Sunday afternoon Wes and his friend Amy escorted me and my 100 pounds of luggage to Billings, Montana, for the flight first to Las Vegas, and then on to San Francisco. We drove throught beautiful Asorka wilderness on the Cheif Joseph Highway. It was the most scenic stretch of American road I have ever traveled. A deep canyon marked where the Clark's Fork of The Yellowstone River cut through the 10,000 foot high mountains towering high above. I spent the better part of the trip with my face pressed against the window, mouth agape, staring in wonder at the natural splindor dwarfing the tiny white van.

Wes dropped me off at Billings International. The dreaded SSSS showed up on my ticket and I watched helplessly as friendly TSA officials took everything out of my carefully packed luggage and ran various tests on all of it. I too, was scanned from head to toe for the second time in a week. This is what I get for buying one-way tickets.

On the flight to Las Vegas I met a nice young woman from Minnesota who worked part-time for the Mayo Clinic and spent much of her spare time doing mission work for her church around the world. The oldest of ten children, she had lots to say about traveling abroad and teaching. I hung out with her until she caught her plane home in Las Vegas.

Once in San Francisco, I made haste to get my visa processed. The Korean consulate is in Presidio Heights, though I hardly knew that. All I had was an address: 3500 Clay Street. I looked on a map at the train station and began walking up Powell Street. It was a beautiful day. The sky was a deep blue and the air was cool. Still, I worked up a monstrous sweat as I climbed the incredibly steep street. A streetcar passed me by and the people on board looked at me as if they were thinking, "God, I'm glad I'm not that guy." After a few blocks of this futile travel and a bite to eat, I caught a cab to the consulate.

A bureaucrat at the Korean consulate, a plain white building on the top of a hill in the affluent Presidio Heights neighborhood, gladly accepted my documents and $45 dollars cash and told me to return at 4:45. I thanked him and walked into the cool breeze. Far down the hill I watched a small fleet of tiny sailboats glide under the Golden Gate Bridge. I set course for the Golden Gate Park and went on my way.

A few hours, a nap and a newspaper and I walked back to the consulate. I got my visa just as promised.

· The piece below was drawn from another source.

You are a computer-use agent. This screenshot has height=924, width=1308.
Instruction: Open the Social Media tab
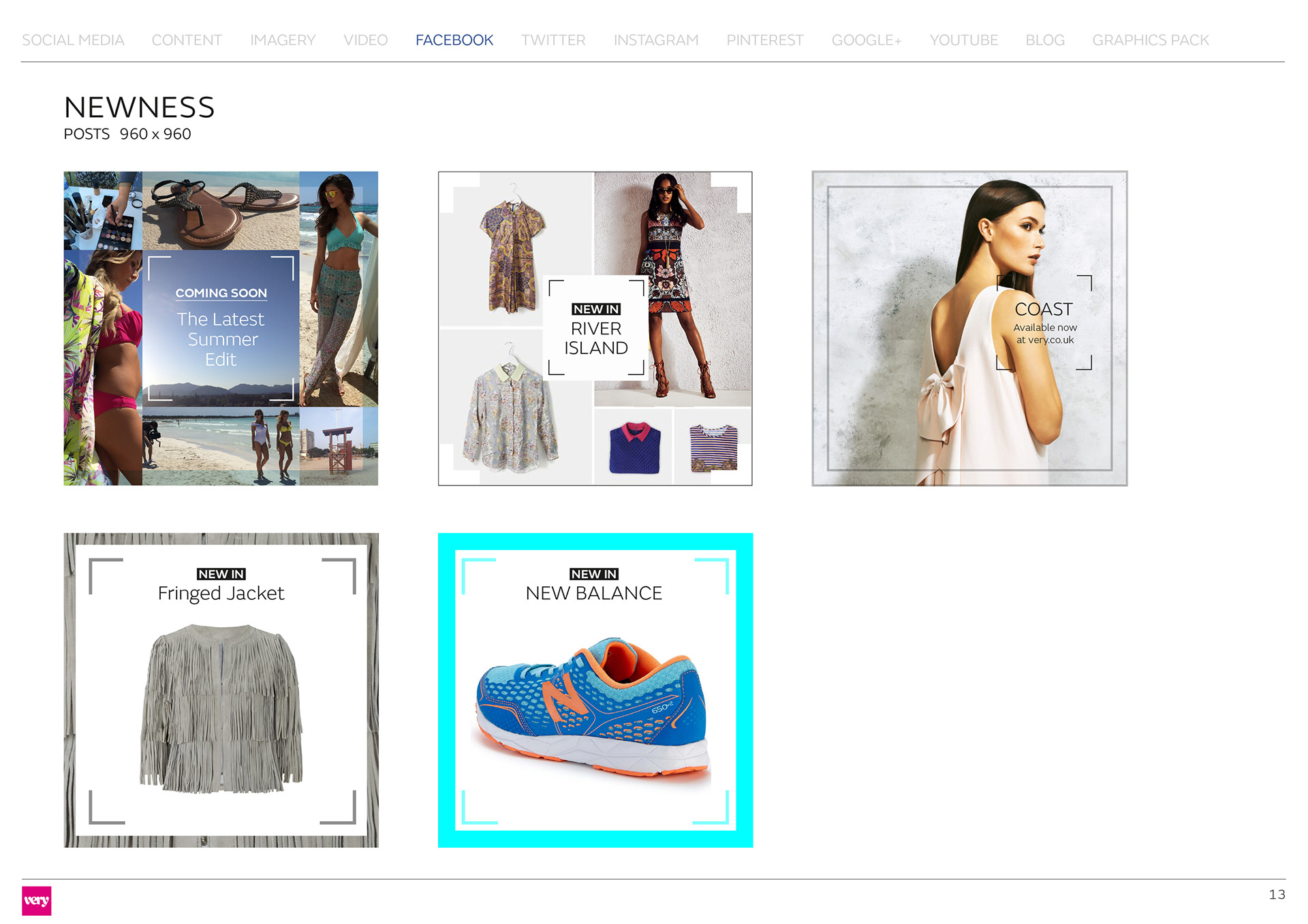73,40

When I got back to Berkeley my cousin and her boyfriend took me out to dinner. The next day my computer died and I had to take it to the Apple store to be repaired. They accompanied me on that excursion and we extended it to include a tour of China Town and Pier 41 where I got a much better view of the Golden Gate Bridge.

It's been a wild week, but I have finally made it here, my jumping-off point. I liken this leg of the journey to the first time I jumped off of the high-dive at the swimming pool as a child. There you are at the top, twenty feet off the pool deck, a long line of kids extending down the ladder, cutting off any hope of turning back. You have to jump.

--Stephen

PS-As I said before, my computer's video card died today and the Apple people told me it would be 7 to 10 days before they would have it repaired and shipped to my folks in Atlanta. So with shipping to Korea it will be a solid month before I have my computer back in my hands. Don't worry, the blog will continue, but alas probably without photos.

3 comments:

Arpill said...

I was looking forward to seeing pics of San Fran... I nearly used my American West voucher to visit that city for a weekend, but ended up in Billings instead. You'll just have to do a back log of all the photos you're taking and post them in one mighty large entry. :-) I hope you have enough cards for your camera to hold everything while you wait.....

Arpill said...

Ahhh!!!! Very nice indeed!

Did I tell you that I got to test drive one? But it was green.

Anonymous said...

Hey, Sorry didn't check your first blog page yet. I'll brush up everything. It was good to know your feeling when it's just before you came here.